◆ **What is expected**: Go over the lines below, and when one contains the word "text", copy it.

◆ **Exercise inputs**:
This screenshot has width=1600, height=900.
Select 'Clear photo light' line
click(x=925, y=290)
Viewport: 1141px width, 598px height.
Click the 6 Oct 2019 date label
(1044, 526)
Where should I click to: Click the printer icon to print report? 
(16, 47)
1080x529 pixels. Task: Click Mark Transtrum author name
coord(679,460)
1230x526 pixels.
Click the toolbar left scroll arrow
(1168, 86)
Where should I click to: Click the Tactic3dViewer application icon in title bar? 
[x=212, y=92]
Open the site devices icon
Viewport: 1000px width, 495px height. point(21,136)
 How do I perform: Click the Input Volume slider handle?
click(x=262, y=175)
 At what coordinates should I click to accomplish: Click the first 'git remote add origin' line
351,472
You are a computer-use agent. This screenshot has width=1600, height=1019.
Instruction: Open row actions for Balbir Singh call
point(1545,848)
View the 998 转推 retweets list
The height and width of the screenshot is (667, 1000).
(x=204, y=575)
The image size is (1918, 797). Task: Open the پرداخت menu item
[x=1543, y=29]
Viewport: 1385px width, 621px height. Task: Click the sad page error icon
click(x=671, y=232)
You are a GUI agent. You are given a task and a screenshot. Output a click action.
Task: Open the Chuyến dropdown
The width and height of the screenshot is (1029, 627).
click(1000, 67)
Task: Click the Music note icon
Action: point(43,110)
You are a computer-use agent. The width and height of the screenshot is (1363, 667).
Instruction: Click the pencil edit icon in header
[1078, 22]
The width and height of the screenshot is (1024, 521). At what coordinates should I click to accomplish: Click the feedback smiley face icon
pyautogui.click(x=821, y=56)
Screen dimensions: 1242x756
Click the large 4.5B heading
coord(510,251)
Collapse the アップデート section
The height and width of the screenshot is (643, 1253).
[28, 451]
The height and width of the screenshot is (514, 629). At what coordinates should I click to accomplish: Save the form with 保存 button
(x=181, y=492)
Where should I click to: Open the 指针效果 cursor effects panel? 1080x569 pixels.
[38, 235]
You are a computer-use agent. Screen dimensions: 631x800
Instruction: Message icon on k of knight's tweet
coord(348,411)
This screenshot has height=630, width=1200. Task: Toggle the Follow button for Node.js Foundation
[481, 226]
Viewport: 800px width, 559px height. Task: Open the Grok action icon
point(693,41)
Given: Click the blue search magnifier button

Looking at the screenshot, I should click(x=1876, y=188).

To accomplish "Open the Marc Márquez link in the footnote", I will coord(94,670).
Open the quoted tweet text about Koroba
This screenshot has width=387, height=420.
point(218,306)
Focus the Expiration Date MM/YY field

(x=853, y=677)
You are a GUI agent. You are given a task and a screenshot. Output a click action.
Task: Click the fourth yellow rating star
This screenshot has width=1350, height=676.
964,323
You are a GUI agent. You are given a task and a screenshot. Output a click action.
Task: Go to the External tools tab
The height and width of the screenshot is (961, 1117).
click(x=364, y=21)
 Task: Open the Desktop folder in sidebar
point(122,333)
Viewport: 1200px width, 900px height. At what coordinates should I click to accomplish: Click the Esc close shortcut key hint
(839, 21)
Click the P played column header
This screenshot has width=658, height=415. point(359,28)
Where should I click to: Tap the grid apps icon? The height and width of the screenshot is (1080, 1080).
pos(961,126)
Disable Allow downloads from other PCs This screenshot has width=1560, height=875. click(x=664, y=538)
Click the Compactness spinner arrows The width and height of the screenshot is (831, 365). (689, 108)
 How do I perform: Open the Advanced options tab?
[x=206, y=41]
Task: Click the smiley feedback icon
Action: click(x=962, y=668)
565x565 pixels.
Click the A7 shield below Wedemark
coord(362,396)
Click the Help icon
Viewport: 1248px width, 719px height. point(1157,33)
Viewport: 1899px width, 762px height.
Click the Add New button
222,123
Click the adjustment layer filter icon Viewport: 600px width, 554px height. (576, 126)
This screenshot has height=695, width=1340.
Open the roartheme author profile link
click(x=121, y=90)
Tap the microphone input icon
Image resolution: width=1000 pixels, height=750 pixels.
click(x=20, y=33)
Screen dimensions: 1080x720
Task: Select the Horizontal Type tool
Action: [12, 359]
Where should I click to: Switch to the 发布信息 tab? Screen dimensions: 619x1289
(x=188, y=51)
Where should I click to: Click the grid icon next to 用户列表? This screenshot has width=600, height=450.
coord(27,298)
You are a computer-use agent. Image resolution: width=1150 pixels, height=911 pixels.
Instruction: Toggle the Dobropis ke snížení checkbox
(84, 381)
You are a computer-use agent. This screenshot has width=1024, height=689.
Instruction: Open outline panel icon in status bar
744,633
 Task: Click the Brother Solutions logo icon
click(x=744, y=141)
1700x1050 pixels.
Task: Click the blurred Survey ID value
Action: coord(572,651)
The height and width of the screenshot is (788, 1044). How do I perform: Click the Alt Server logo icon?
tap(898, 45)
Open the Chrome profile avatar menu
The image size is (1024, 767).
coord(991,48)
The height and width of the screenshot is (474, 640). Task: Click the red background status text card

◆ **Solution**:
Open the quoted tweet text about Koroba
The height and width of the screenshot is (474, 640). Task: Click the red background status text card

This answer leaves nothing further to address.